-- Page text start --

And let’s not forget Chronicle and Looper, two very worthwhile speculative movies from very recent times, that go with the human story first instead of being all spectacle. And the most fun I had writing a post this year was about an old favorite: The Teenage Mutant Ninja Turtles. It’s not a subtle movie, but I did speculate as to why anyone would try to remake it and why it could never be as good..

2. Three Cheers for Realistic Fiction

The Freak Observer Blythe Woolston

I’ve always loved switching off between speculative worlds and immersive portraits of real lives that could never be mine, and this year didn’t disappoint. The Fault in Our Stars knocked it out of the park.  Past Perfect helped me through a hard time in my life. A book we’re reviewing next week, Starting From Here, was a lovely surprise that I read in a day. Oh, and The Freak Observer made me sad and hopeful in all the best ways.

Also, I read three books of realistic fiction that deserve their own category:

3. Funny Books!

Will Grayson, Will Grayson John Green David Levithan

It’s Kind of A Funny Story, Me and Earl and The Dying Girl, and Will Grayson, Will Grayson all had moments where I actually loled. Not that other books that I read didn’t have humor in them (Past Perfect was also very funny), but these in particular had globs and globs of humor.  Maybe not globs. Icing layers?

-- Page text end --

■ Tasks
[a] Transcribe the part of the year-end reading recap that starts at "Also, I read" and ends after "globs. Icing layers?".
[b] Pick up the year-end reading recap right after its final sentence and keep writing it.

-- Material provided start --

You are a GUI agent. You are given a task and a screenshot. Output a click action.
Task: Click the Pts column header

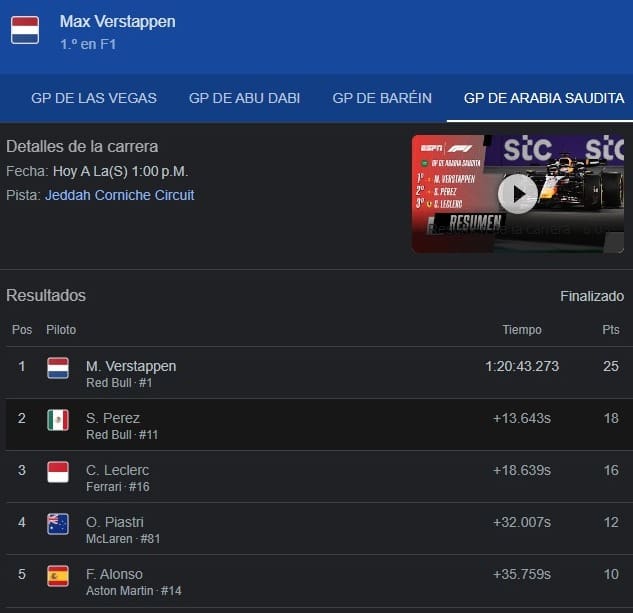[610, 330]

-- Material provided end --

■ Results for the exercise
[a]
Also, I read three books of realistic fiction that deserve their own category:

3. Funny Books!

Will Grayson, Will Grayson John Green David Levithan

It’s Kind of A Funny Story, Me and Earl and The Dying Girl, and Will Grayson, Will Grayson all had moments where I actually loled. Not that other books that I read didn’t have humor in them (Past Perfect was also very funny), but these in particular had globs and globs of humor.  Maybe not globs. Icing layers?

[b]
(Can I also add that it kind of perturbs me that I find these 3 books so funny, since they all have boy protagonists? Is this some kind of unconscious gender bias on my part?)

4. Getting Back to the Classics

In my job I don’t always give myself time to go back to books that I remember and love, but Crunchings & Munchings gives me a legitimate excuse to do just that.  So I had a wonderful time re-exploring Girl, the Dark is Rising sequence, and Remember Me, as well as rounding up my favorite scary stories and boarding school books.

5. Great Series

  

I mentioned Burn for Burn and the Mysterious Benedict Society above, and they totally count, but I also read other parts of series or finished up series this year that were intriguing and satisfying in turn – ones that I couldn’t find a way to blog about.

Dustlands by Moira Young I read Rebel Heart last week. It’s the sequel to Blood Red Road, a story set in the far future in some unnamed desert where a tough, closed-off girl has to fight her way to her kidnapped brother. In Rebel Heart we learn more about the world, and the girl, Saba, learns more about how she can betray herself and be herself. It’s like if Monsters of Men and the Hunger Games had a baby and you could tell that the baby got the best traits of both of them but was its own wonderful thing.

Graceling Realm series by Kristin Cashore  I’m a total Graceling realm fangirl and Bitterblue came out this year. It was probably one of the most satisfying fantasy novels I’ve read this year, or in the past couple of years. The lady knows what she’s doing. I love them so much I can’t really talk about them.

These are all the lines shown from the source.